» ACTION ITEM
Your answer must match the entries below word for word.

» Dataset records

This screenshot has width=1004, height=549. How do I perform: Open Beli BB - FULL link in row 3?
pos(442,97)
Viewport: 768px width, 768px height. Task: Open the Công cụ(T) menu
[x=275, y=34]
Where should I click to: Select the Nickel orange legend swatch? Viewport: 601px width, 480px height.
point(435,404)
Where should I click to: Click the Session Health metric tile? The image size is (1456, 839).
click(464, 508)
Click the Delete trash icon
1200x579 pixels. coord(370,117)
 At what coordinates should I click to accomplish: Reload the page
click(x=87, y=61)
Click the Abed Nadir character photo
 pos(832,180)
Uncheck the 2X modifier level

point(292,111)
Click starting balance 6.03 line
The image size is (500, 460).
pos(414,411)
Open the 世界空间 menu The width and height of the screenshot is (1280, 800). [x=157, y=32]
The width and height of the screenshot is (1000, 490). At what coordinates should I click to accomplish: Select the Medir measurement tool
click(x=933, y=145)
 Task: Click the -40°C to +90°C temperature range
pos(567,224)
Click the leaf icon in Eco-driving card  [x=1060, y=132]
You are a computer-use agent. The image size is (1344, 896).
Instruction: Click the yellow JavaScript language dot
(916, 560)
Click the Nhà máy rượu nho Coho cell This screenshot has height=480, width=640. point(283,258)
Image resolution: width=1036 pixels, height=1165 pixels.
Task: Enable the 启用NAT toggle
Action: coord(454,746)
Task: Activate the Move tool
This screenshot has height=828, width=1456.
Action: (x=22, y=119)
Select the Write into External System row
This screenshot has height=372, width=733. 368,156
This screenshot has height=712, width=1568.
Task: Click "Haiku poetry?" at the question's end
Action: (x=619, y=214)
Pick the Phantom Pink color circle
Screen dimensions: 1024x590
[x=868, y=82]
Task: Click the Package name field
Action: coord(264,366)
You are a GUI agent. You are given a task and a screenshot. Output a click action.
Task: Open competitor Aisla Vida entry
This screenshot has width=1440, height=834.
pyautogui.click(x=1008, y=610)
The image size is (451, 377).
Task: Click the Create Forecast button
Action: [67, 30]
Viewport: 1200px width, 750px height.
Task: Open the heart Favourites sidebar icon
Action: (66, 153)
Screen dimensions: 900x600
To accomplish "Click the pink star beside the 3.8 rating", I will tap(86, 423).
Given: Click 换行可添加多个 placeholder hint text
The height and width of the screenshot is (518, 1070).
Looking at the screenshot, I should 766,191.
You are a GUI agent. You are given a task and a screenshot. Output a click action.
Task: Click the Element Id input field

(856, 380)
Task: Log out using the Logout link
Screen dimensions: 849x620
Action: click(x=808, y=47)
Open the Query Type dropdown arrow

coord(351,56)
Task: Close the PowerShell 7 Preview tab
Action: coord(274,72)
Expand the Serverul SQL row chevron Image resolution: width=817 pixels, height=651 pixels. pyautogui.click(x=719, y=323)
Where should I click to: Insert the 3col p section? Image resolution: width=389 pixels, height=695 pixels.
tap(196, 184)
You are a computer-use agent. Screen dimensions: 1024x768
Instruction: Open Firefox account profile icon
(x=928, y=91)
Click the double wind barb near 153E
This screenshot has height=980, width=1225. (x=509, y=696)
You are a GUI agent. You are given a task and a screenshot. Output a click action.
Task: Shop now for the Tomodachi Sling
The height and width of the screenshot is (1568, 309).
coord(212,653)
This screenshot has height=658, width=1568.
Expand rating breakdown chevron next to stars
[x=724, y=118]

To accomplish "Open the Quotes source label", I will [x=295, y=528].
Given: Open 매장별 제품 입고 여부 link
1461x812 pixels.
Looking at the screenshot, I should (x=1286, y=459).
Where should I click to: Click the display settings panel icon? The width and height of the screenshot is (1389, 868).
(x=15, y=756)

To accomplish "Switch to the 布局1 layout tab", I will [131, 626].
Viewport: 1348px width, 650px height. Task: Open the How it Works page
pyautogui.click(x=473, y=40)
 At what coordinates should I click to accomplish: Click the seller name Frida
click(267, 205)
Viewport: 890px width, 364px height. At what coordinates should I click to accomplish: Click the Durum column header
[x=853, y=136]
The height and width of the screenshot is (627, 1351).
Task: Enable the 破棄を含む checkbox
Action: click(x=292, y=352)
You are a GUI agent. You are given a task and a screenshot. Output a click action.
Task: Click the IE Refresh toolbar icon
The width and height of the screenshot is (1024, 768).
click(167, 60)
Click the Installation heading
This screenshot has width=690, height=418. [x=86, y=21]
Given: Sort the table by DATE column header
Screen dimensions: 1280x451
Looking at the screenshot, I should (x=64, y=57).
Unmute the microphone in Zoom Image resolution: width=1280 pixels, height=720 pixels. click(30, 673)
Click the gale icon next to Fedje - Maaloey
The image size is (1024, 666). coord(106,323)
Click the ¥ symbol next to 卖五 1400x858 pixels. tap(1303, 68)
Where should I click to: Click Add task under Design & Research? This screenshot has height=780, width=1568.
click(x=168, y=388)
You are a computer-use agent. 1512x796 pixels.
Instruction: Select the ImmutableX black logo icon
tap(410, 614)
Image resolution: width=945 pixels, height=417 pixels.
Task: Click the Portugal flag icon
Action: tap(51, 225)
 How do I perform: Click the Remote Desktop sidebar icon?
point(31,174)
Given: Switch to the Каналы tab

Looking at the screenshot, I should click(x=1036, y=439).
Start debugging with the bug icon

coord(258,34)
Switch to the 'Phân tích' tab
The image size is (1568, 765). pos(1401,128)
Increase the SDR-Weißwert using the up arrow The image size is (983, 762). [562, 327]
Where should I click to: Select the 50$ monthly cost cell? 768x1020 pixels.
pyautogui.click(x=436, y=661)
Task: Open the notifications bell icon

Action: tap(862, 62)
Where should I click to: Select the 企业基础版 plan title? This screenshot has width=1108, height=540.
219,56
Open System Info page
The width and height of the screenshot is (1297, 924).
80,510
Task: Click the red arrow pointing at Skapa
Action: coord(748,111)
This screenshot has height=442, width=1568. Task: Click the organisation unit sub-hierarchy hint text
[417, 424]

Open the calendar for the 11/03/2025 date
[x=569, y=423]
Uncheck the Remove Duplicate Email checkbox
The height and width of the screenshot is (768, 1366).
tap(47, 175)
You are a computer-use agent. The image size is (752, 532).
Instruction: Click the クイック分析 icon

» RESPONSE
This screenshot has width=1004, height=549. How do I perform: Open Beli BB - FULL link in row 3?
pos(442,97)
Viewport: 768px width, 768px height. Task: Open the Công cụ(T) menu
[x=275, y=34]
Where should I click to: Select the Nickel orange legend swatch? Viewport: 601px width, 480px height.
point(435,404)
Where should I click to: Click the Session Health metric tile? The image size is (1456, 839).
click(464, 508)
Click the Delete trash icon
1200x579 pixels. coord(370,117)
 At what coordinates should I click to accomplish: Reload the page
click(x=87, y=61)
Click the Abed Nadir character photo
 pos(832,180)
Uncheck the 2X modifier level

point(292,111)
Click starting balance 6.03 line
The image size is (500, 460).
pos(414,411)
Open the 世界空间 menu The width and height of the screenshot is (1280, 800). [x=157, y=32]
The width and height of the screenshot is (1000, 490). At what coordinates should I click to accomplish: Select the Medir measurement tool
click(x=933, y=145)
 Task: Click the -40°C to +90°C temperature range
pos(567,224)
Click the leaf icon in Eco-driving card  [x=1060, y=132]
You are a computer-use agent. The image size is (1344, 896).
Instruction: Click the yellow JavaScript language dot
(916, 560)
Click the Nhà máy rượu nho Coho cell This screenshot has height=480, width=640. point(283,258)
Image resolution: width=1036 pixels, height=1165 pixels.
Task: Enable the 启用NAT toggle
Action: coord(454,746)
Task: Activate the Move tool
This screenshot has height=828, width=1456.
Action: (x=22, y=119)
Select the Write into External System row
This screenshot has height=372, width=733. 368,156
This screenshot has height=712, width=1568.
Task: Click "Haiku poetry?" at the question's end
Action: (x=619, y=214)
Pick the Phantom Pink color circle
Screen dimensions: 1024x590
[x=868, y=82]
Task: Click the Package name field
Action: coord(264,366)
You are a GUI agent. You are given a task and a screenshot. Output a click action.
Task: Open competitor Aisla Vida entry
This screenshot has width=1440, height=834.
pyautogui.click(x=1008, y=610)
The image size is (451, 377).
Task: Click the Create Forecast button
Action: [67, 30]
Viewport: 1200px width, 750px height.
Task: Open the heart Favourites sidebar icon
Action: (66, 153)
Screen dimensions: 900x600
To accomplish "Click the pink star beside the 3.8 rating", I will tap(86, 423).
Given: Click 换行可添加多个 placeholder hint text
The height and width of the screenshot is (518, 1070).
Looking at the screenshot, I should 766,191.
You are a GUI agent. You are given a task and a screenshot. Output a click action.
Task: Click the Element Id input field

(856, 380)
Task: Log out using the Logout link
Screen dimensions: 849x620
Action: click(x=808, y=47)
Open the Query Type dropdown arrow

coord(351,56)
Task: Close the PowerShell 7 Preview tab
Action: coord(274,72)
Expand the Serverul SQL row chevron Image resolution: width=817 pixels, height=651 pixels. pyautogui.click(x=719, y=323)
Where should I click to: Insert the 3col p section? Image resolution: width=389 pixels, height=695 pixels.
tap(196, 184)
You are a computer-use agent. Screen dimensions: 1024x768
Instruction: Open Firefox account profile icon
(x=928, y=91)
Click the double wind barb near 153E
This screenshot has height=980, width=1225. (x=509, y=696)
You are a GUI agent. You are given a task and a screenshot. Output a click action.
Task: Shop now for the Tomodachi Sling
The height and width of the screenshot is (1568, 309).
coord(212,653)
This screenshot has height=658, width=1568.
Expand rating breakdown chevron next to stars
[x=724, y=118]

To accomplish "Open the Quotes source label", I will [x=295, y=528].
Given: Open 매장별 제품 입고 여부 link
1461x812 pixels.
Looking at the screenshot, I should (x=1286, y=459).
Where should I click to: Click the display settings panel icon? The width and height of the screenshot is (1389, 868).
(x=15, y=756)

To accomplish "Switch to the 布局1 layout tab", I will [131, 626].
Viewport: 1348px width, 650px height. Task: Open the How it Works page
pyautogui.click(x=473, y=40)
 At what coordinates should I click to accomplish: Click the seller name Frida
click(267, 205)
Viewport: 890px width, 364px height. At what coordinates should I click to accomplish: Click the Durum column header
[x=853, y=136]
The height and width of the screenshot is (627, 1351).
Task: Enable the 破棄を含む checkbox
Action: click(x=292, y=352)
You are a GUI agent. You are given a task and a screenshot. Output a click action.
Task: Click the IE Refresh toolbar icon
The width and height of the screenshot is (1024, 768).
click(167, 60)
Click the Installation heading
This screenshot has width=690, height=418. [x=86, y=21]
Given: Sort the table by DATE column header
Screen dimensions: 1280x451
Looking at the screenshot, I should (x=64, y=57).
Unmute the microphone in Zoom Image resolution: width=1280 pixels, height=720 pixels. click(30, 673)
Click the gale icon next to Fedje - Maaloey
The image size is (1024, 666). coord(106,323)
Click the ¥ symbol next to 卖五 1400x858 pixels. tap(1303, 68)
Where should I click to: Click Add task under Design & Research? This screenshot has height=780, width=1568.
click(x=168, y=388)
You are a computer-use agent. 1512x796 pixels.
Instruction: Select the ImmutableX black logo icon
tap(410, 614)
Image resolution: width=945 pixels, height=417 pixels.
Task: Click the Portugal flag icon
Action: tap(51, 225)
 How do I perform: Click the Remote Desktop sidebar icon?
point(31,174)
Given: Switch to the Каналы tab

Looking at the screenshot, I should click(x=1036, y=439).
Start debugging with the bug icon

coord(258,34)
Switch to the 'Phân tích' tab
The image size is (1568, 765). pos(1401,128)
Increase the SDR-Weißwert using the up arrow The image size is (983, 762). [562, 327]
Where should I click to: Select the 50$ monthly cost cell? 768x1020 pixels.
pyautogui.click(x=436, y=661)
Task: Open the notifications bell icon

Action: tap(862, 62)
Where should I click to: Select the 企业基础版 plan title? This screenshot has width=1108, height=540.
219,56
Open System Info page
The width and height of the screenshot is (1297, 924).
80,510
Task: Click the red arrow pointing at Skapa
Action: coord(748,111)
This screenshot has height=442, width=1568. Task: Click the organisation unit sub-hierarchy hint text
[417, 424]

Open the calendar for the 11/03/2025 date
[x=569, y=423]
Uncheck the Remove Duplicate Email checkbox
The height and width of the screenshot is (768, 1366).
tap(47, 175)
You are a computer-use agent. The image size is (752, 532).
Instruction: Click the クイック分析 icon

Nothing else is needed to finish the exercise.